*REQUIREMENT*
Among the entries that follow, find every line with the word "Switch" and copy it.

*RECORDED INFORMATION*
#####

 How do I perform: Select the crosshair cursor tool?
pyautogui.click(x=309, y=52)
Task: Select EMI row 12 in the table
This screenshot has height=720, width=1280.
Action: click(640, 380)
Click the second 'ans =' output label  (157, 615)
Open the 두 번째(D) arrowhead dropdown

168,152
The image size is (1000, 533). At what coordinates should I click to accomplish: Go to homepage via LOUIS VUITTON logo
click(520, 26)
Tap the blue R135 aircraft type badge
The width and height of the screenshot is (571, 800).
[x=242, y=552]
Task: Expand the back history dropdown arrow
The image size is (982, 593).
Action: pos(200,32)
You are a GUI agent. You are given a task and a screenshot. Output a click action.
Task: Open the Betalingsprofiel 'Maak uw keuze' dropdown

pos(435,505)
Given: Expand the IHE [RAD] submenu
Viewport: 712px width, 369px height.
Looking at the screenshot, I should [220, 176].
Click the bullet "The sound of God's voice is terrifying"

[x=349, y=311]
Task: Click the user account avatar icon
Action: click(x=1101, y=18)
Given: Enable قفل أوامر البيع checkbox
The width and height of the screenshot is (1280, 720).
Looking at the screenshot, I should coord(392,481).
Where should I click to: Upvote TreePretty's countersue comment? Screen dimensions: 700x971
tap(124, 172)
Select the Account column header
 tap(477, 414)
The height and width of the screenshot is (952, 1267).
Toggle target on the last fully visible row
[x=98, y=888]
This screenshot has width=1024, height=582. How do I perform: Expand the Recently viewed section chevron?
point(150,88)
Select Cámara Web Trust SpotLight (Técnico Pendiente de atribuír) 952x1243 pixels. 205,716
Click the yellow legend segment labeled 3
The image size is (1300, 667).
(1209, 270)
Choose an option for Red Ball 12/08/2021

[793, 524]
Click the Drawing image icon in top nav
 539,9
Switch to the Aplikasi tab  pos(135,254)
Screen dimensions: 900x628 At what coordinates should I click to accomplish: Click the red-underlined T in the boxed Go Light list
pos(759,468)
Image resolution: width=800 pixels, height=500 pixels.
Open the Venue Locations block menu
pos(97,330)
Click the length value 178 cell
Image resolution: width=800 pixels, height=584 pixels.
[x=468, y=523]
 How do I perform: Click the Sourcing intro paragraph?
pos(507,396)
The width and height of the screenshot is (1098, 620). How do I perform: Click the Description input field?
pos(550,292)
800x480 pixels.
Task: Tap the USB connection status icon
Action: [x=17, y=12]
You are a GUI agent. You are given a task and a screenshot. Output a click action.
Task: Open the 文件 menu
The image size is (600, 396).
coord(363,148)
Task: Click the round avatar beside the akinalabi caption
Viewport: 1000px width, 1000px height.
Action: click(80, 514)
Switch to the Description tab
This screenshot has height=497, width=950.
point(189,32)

#####

*ANSWER SECTION*
Switch to the Aplikasi tab  pos(135,254)
Switch to the Description tab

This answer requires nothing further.